--- Dataset excerpts Enclosed Below ---

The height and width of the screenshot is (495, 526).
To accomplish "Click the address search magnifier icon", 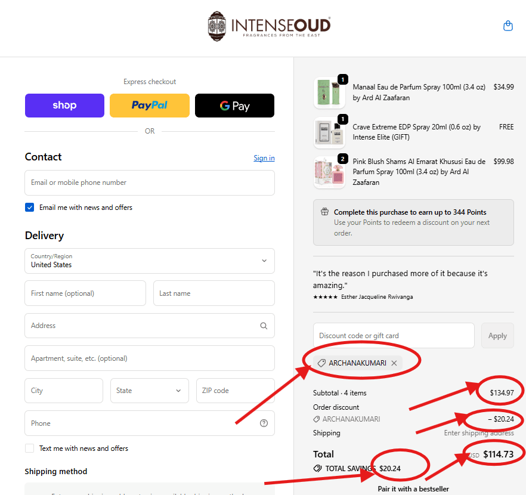I will click(x=264, y=326).
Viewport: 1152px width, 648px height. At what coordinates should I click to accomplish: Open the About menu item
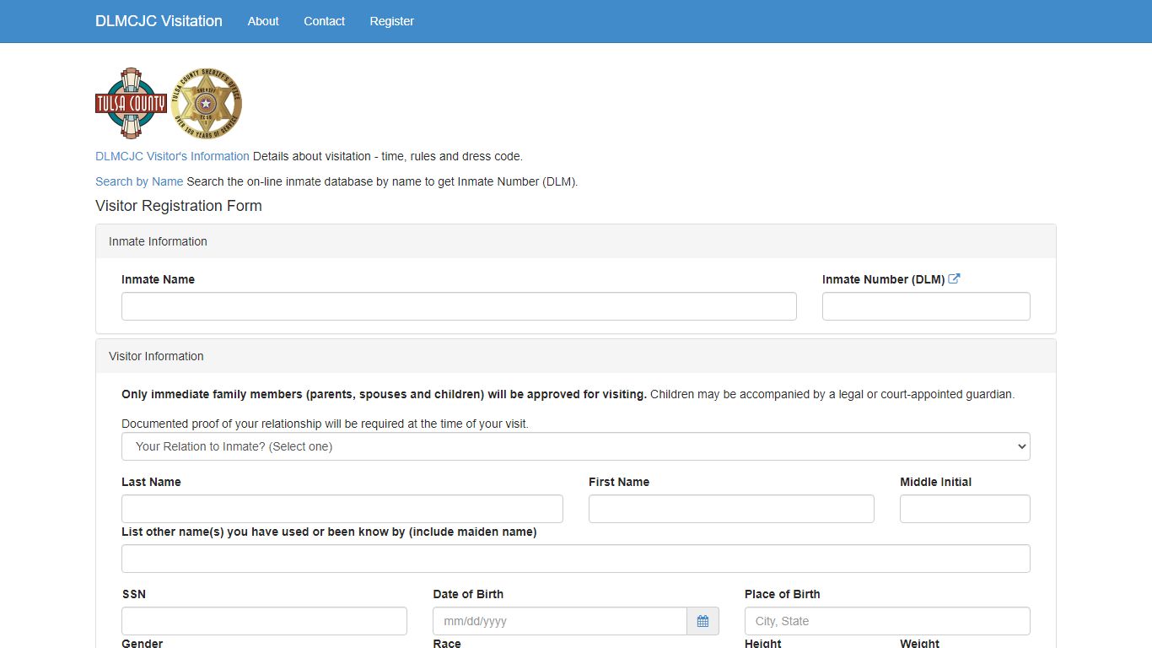263,21
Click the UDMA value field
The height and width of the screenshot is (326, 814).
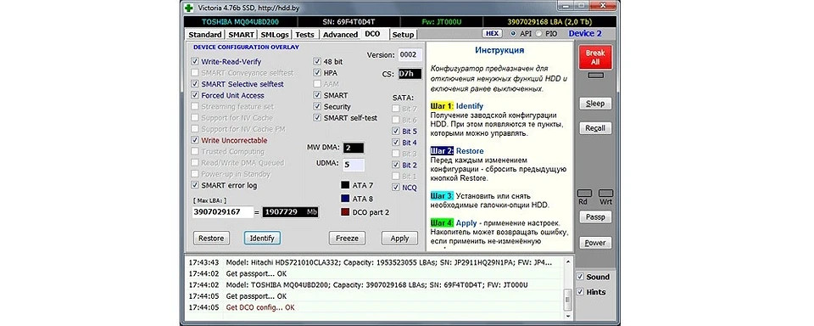click(x=353, y=165)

--- End of Enclosed Dataset excerpts ---

**Aim of the exercise**
The lines to reproduce run from the line containing "Click the UDMA value field" through the last line of the records above, both included. Copy them exactly and drop the pictures.

**Result of this task**
Click the UDMA value field
The height and width of the screenshot is (326, 814).
click(x=353, y=165)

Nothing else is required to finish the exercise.